▶ **本文**:
★ ★ ★ ★

厚生労働省が組合員30人以上の5189組合(有効回答3215)を対象に調査したところ、労使関係について「安定的に維持している」と回答した組合が50%で、「おおむね安定的に維持」が38%だったそうだ(平成27年労使間の交渉等に関する実態調査)。合計で約9割の労働組合が「労使関係は安定的」していると回答している。

しかし労働組合の組織率は、1975年の約34%をピークとして一貫として下がり続けている。この10年間は17〜18%程度で推移している事をかんがみれば、労働組合のある企業は5社に1社程度という事になる。

厚労省の資料によると、85年の4000万人程度だった雇用者数は、2015年には5000万人を超えるなどかなり増えているが、労組組合員数は1000万人前後で大きくは変わっていない。15年が988万2000人だったが、この30年間のピークは94年の1200万人だ。

★ ★ ★ ★

▶ **提供データ**:
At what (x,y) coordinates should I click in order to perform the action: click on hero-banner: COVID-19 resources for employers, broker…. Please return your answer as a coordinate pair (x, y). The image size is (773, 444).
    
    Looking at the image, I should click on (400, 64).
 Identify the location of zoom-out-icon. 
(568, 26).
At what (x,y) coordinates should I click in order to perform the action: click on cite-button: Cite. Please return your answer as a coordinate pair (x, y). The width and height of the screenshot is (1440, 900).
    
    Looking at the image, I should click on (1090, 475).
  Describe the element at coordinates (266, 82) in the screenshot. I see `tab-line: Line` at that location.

★ ★ ★ ★

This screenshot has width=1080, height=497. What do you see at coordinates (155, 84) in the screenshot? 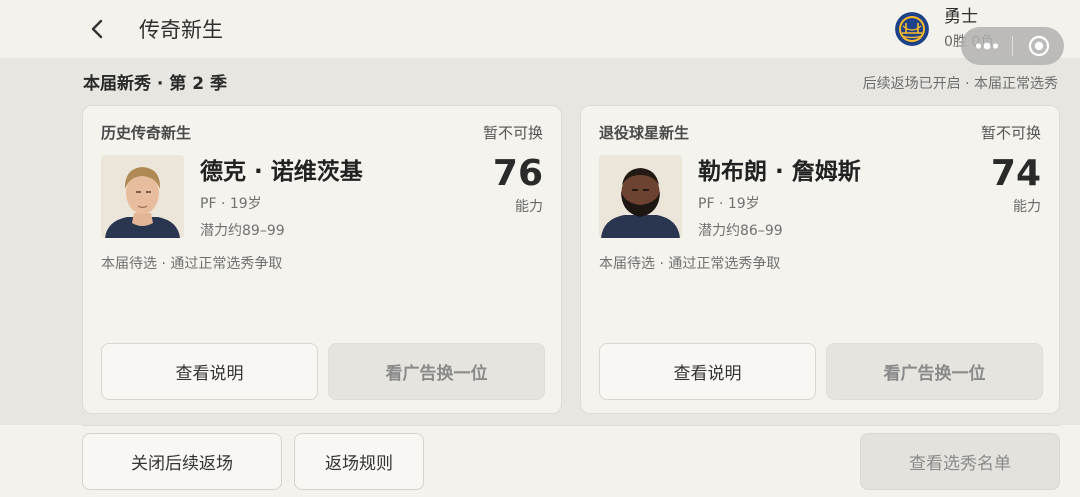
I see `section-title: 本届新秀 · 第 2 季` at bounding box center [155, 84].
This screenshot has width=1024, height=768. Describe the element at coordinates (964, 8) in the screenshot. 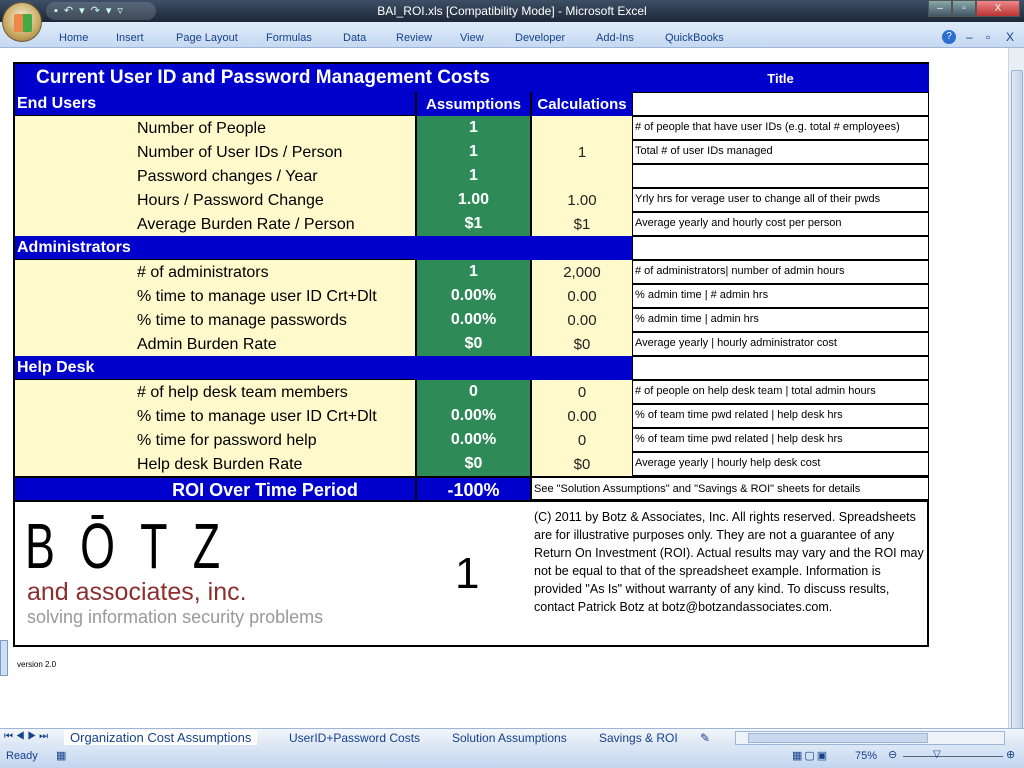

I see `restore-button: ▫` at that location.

★ ★ ★ ★

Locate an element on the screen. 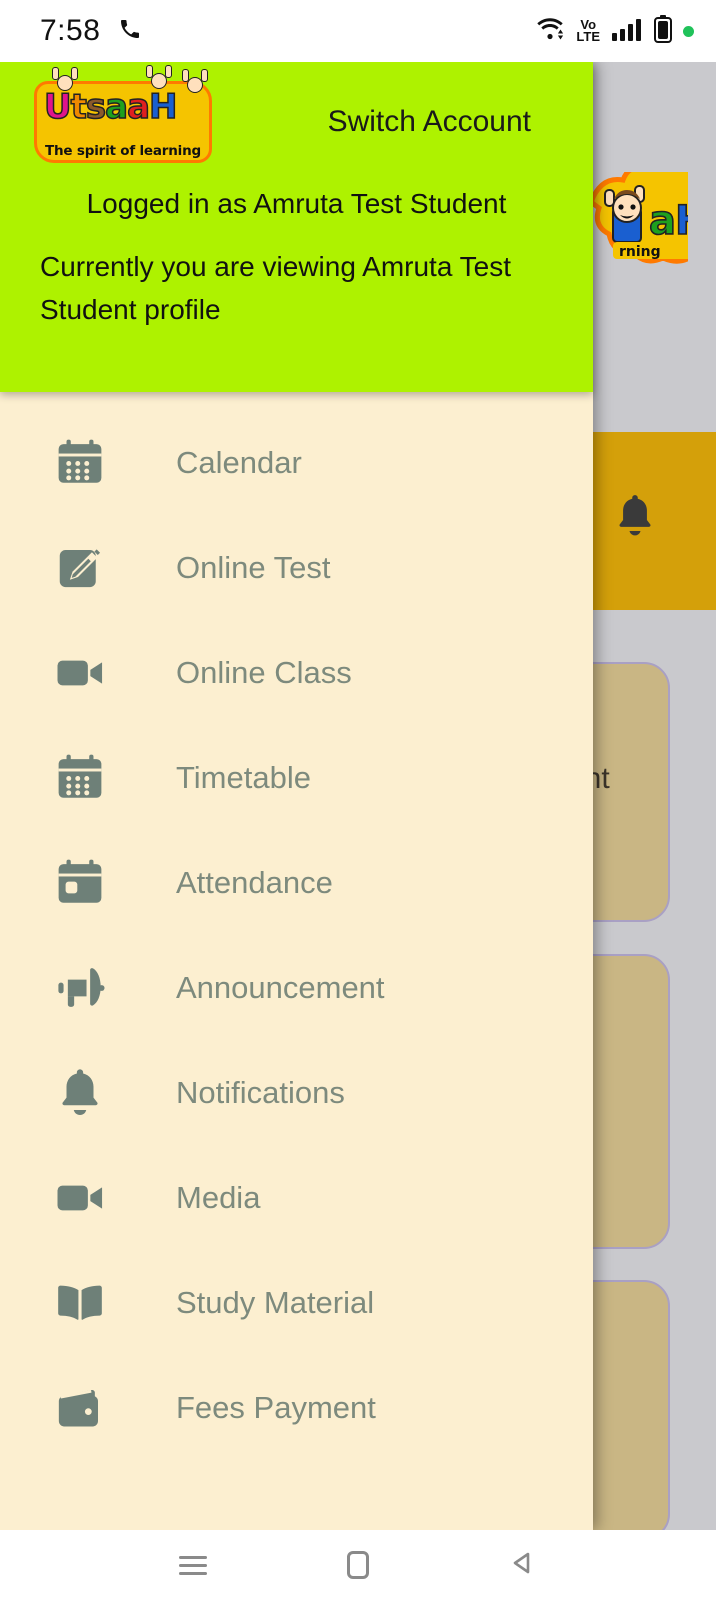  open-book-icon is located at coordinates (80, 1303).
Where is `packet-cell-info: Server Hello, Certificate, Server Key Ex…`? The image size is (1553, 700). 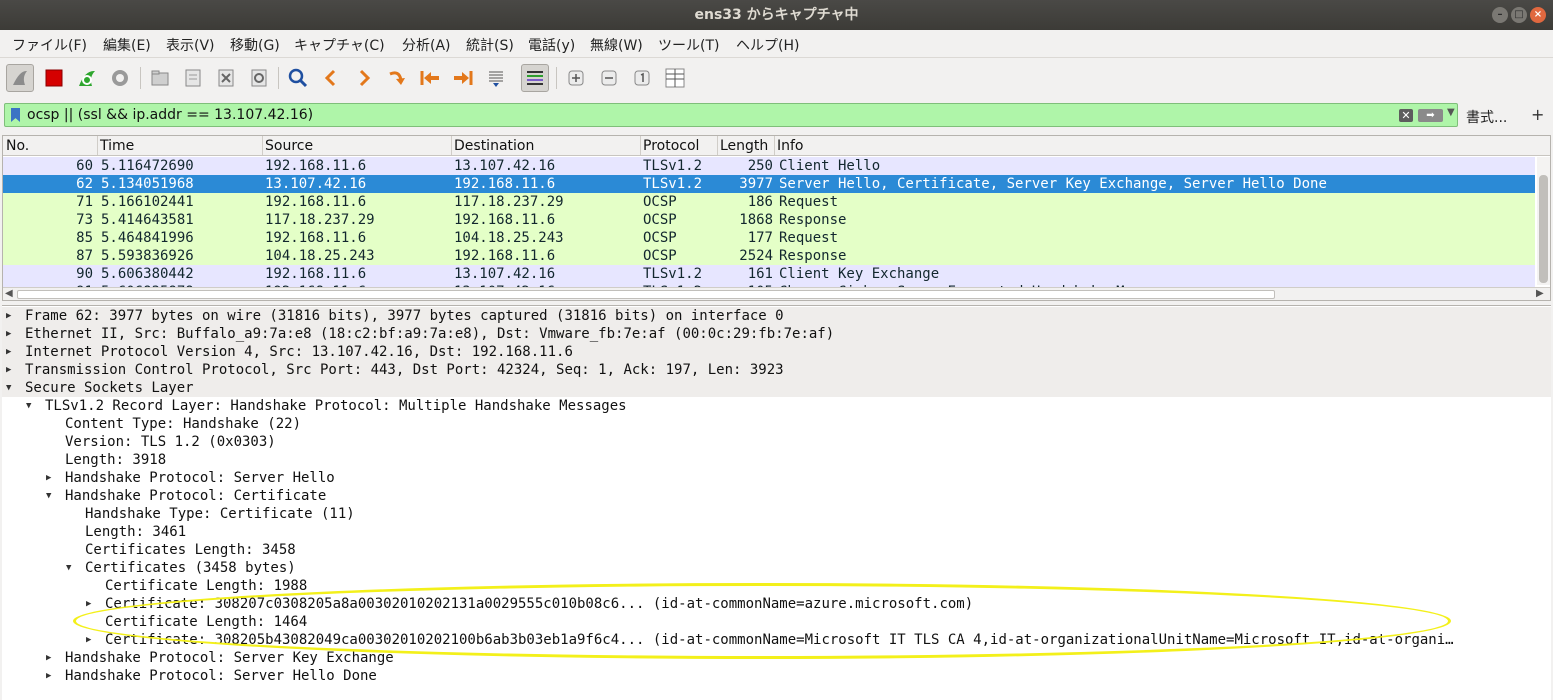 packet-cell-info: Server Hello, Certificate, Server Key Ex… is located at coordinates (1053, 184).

★ ★ ★ ★

▶ **作業一覧**:
A. 提供データの行のうち、「is (773, 444).」を含む行から「Describe the element at coordinates (266, 82)」を含む行までを、空行を除いて「番号」と「内容」の2列のMarkdownの表にまとめよ。
B. 労働組合の組織率と組合員数についての本文を、最後の文の次から書き継げ。

▶ **番号付き回答**:
A.
| 番号 | 内容 |
|---|---|
| 1 | At what (x,y) coordinates should I click in order to perform the action: click on hero-banner: COVID-19 resources for employers, broker…. Please return your answer as a coordinate pair (x, y). The image size is (773, 444). |
| 2 |     Looking at the image, I should click on (400, 64). |
| 3 |  Identify the location of zoom-out-icon.  |
| 4 | (568, 26). |
| 5 | At what (x,y) coordinates should I click in order to perform the action: click on cite-button: Cite. Please return your answer as a coordinate pair (x, y). The width and height of the screenshot is (1440, 900). |
| 6 |     Looking at the image, I should click on (1090, 475). |
| 7 |   Describe the element at coordinates (266, 82) in the screenshot. I see `tab-line: Line` at that location. |

B.
有志による自発型の労働組合もある

日本の労働組合は団体の成立の経緯によって3つのタイプに分かれている。まず1つ目は重厚長大産業を中心とした企業内労働組合が存在する、自動車、鉄鋼、電機など日本の高度経済成長をけん引してきた大企業だ。

企業内労働組合の特徴は春闘で定期昇給や年間賞与額などを労使で激しく交渉する場面もあるが、会社と労働組合は実質的に運命共同体なので最終的には落としどころを見つけて合意するといった形でいく場合のほうが多い。

2つ目は有志自発型の労働組合だ。これはもともと労働組合が存在しなかった会社が有志により労働組合が立ち上げられるパターンだ。有名なところではEC大手のアマゾン・ジャパンやクックパッドなどがこのタイプの労働組合だ。

3つ目はユニオン(合同労働組合)である。これはパートやアルバイトの多い中小企業の労働者や非正規労働者で結成するパターンになるが、企業内で有志による自発型の労働組合を結成すことが困難な場合に1人でも加入できる組合だ。

このように労働組合のない会社であっても、自主的に労働組合を結成して交渉に当たることができるのは知っておいたほうが良い。残業代の未払いや解雇の撤回などから、自分を守るには裁判や労働審判を起こす必要が出ることもある。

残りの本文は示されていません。